PROVIDED DATA below:

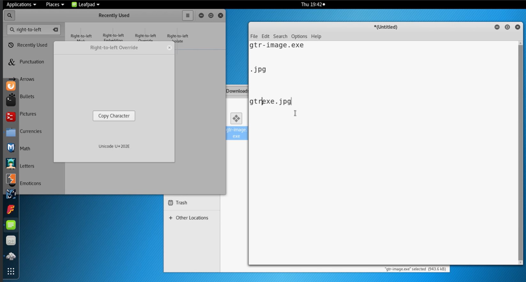Click Other Locations in file manager
This screenshot has height=282, width=526.
point(192,218)
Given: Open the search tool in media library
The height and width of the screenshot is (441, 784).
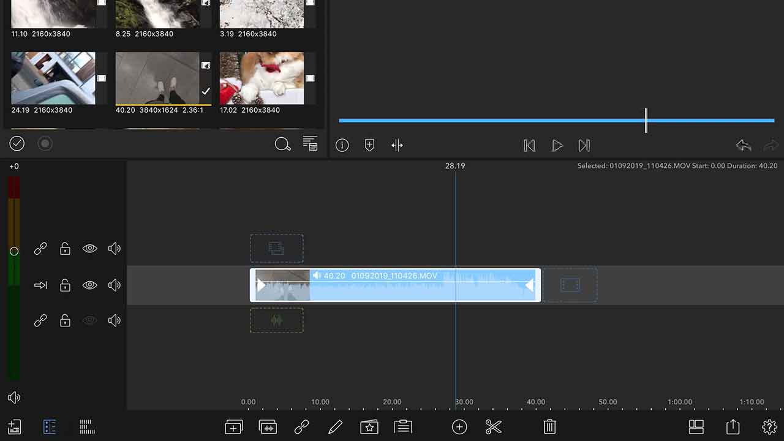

End of PROVIDED DATA.

**WHAT NEEDS TO BE DONE**
Print exactly the lines between the line containing "Given: Open the search tool in media library" and the last line of the entries above, including both, and nothing besides; skip the pictures.

**COMPLETED EXERCISE**
Given: Open the search tool in media library
The height and width of the screenshot is (441, 784).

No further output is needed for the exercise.